[RECORDS start]

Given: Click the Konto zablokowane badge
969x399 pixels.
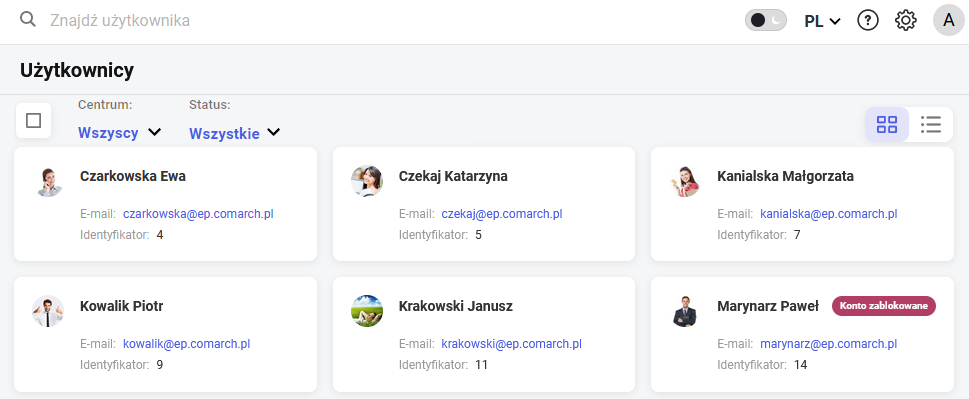Looking at the screenshot, I should pyautogui.click(x=884, y=306).
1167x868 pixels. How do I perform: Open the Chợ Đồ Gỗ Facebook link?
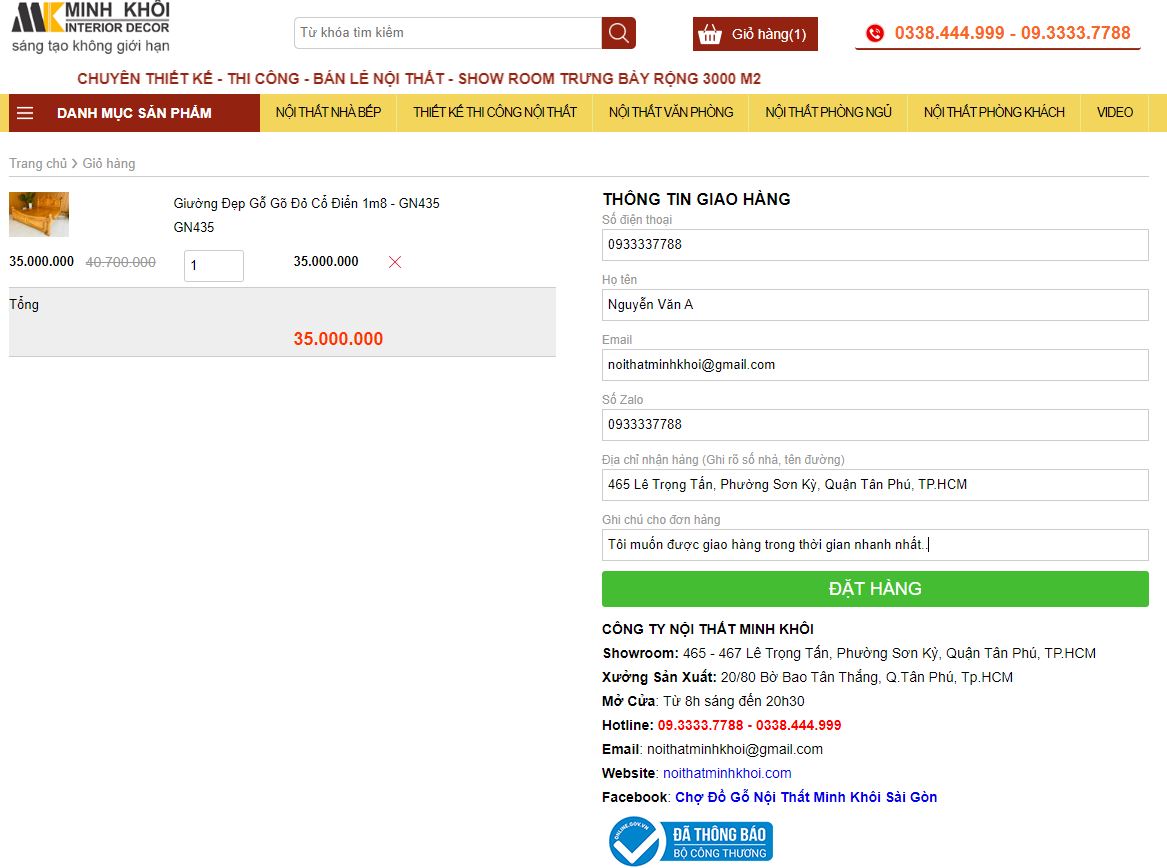[x=806, y=797]
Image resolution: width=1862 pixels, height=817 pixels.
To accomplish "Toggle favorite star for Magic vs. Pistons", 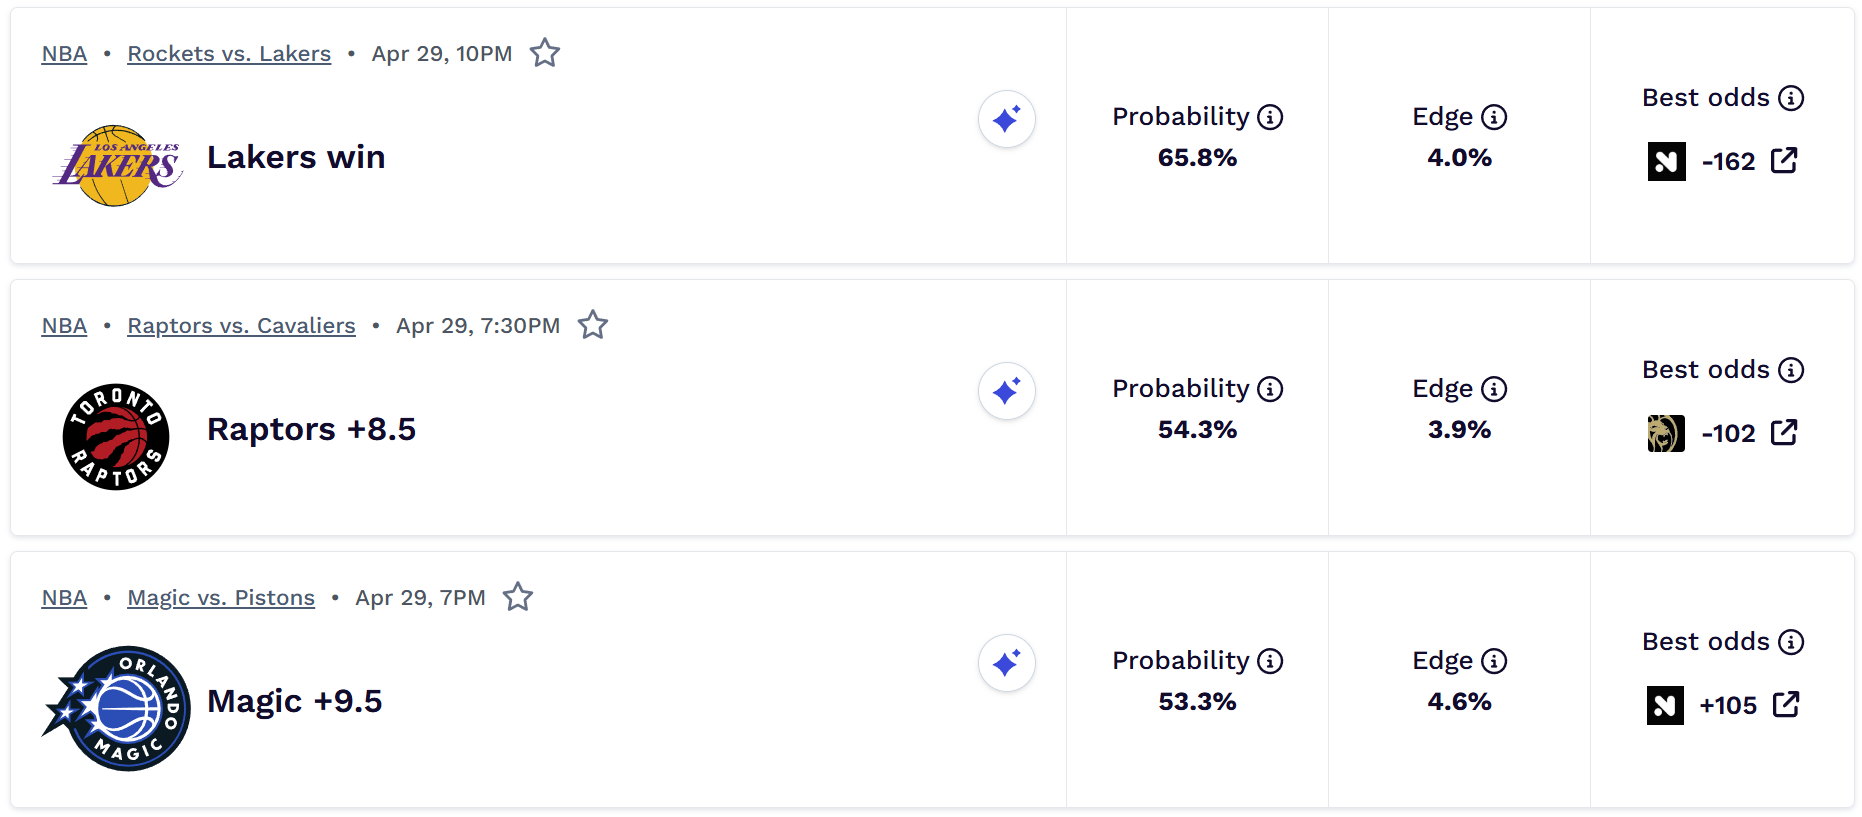I will (x=518, y=597).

[RECORDS end]

Please copy out the lines word for word, beginning with the first line and stopping after the line that contains "[x=806, y=797]". Leave the pictures out of your answer.

Given: Click the Konto zablokowane badge
969x399 pixels.
Looking at the screenshot, I should pyautogui.click(x=884, y=306).
1167x868 pixels. How do I perform: Open the Chợ Đồ Gỗ Facebook link?
[x=806, y=797]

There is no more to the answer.